A Child's Cardiovascular System May Be At Risk By Secondhand Smoke!
Posted Aug 26 2008 4:18pm
Parents may want to consider giving up their smoking habit as this will harm not only their own bodies but also their children's arteries.
A study, conducted by the Research Centre of Applied and Preventive Cardiovascular Medicine at the University of Turku in Finland, measured levels of continine in blood of 400 children between the ages of 8 and 11. Continine is a substance that the body produces when it breaks down nicotine in tobacco smoke. The participants were divided into 3 groups: low, high and non-detectable continine groups.
The researchers reported that exposure, even a little, to secondhand smoke at home or in public can actually harm the function of the cardiovascular system of the healthy children. This is because children who were in the high continine group were found to have a significantly lowered endothelial function. As a measure of arterial health, endothelial function is the blood coagulation and platelet adhesion in the blood vessels.

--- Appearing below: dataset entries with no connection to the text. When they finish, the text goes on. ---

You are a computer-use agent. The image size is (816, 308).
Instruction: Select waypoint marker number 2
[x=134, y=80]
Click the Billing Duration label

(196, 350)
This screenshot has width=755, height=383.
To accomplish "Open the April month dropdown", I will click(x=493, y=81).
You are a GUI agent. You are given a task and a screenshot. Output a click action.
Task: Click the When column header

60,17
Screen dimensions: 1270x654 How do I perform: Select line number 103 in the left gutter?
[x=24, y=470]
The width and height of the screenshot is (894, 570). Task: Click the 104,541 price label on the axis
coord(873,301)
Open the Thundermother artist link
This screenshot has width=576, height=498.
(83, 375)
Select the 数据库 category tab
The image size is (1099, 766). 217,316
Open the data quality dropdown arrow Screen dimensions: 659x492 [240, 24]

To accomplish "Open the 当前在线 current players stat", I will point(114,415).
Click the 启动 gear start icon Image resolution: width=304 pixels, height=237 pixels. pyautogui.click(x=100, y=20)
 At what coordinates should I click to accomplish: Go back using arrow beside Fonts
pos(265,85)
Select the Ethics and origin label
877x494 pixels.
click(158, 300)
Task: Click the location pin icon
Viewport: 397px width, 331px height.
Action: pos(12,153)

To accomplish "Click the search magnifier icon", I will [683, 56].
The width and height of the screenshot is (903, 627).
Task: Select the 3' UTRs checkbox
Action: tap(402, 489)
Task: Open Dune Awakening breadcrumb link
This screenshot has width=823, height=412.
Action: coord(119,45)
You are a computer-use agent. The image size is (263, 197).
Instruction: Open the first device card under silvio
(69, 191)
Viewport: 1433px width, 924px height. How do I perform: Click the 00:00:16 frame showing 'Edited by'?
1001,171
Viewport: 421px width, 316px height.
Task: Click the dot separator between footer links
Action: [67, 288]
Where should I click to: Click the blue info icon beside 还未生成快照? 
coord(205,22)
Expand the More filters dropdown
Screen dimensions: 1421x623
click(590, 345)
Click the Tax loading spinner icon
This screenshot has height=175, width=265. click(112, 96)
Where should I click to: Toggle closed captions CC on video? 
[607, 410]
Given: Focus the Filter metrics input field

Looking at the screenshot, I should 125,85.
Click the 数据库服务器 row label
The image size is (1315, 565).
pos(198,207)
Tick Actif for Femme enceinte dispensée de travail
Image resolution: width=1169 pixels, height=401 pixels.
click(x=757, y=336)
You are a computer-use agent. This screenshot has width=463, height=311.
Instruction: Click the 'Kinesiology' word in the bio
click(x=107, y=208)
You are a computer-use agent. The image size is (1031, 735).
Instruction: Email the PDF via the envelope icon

Parental smoking is also associated with an increased occurrence of asthma and respiratory illness in children. Statistics showed that asthmatic children who are exposed to cigarette smoke at home have a 4.5 times greater risk of respiratory-related absence from school, thus affecting their learning.
Besides cardiovascular disease and asthma, cancer, especially of the lung, is another disease that is strongly associated with secondhand smoke.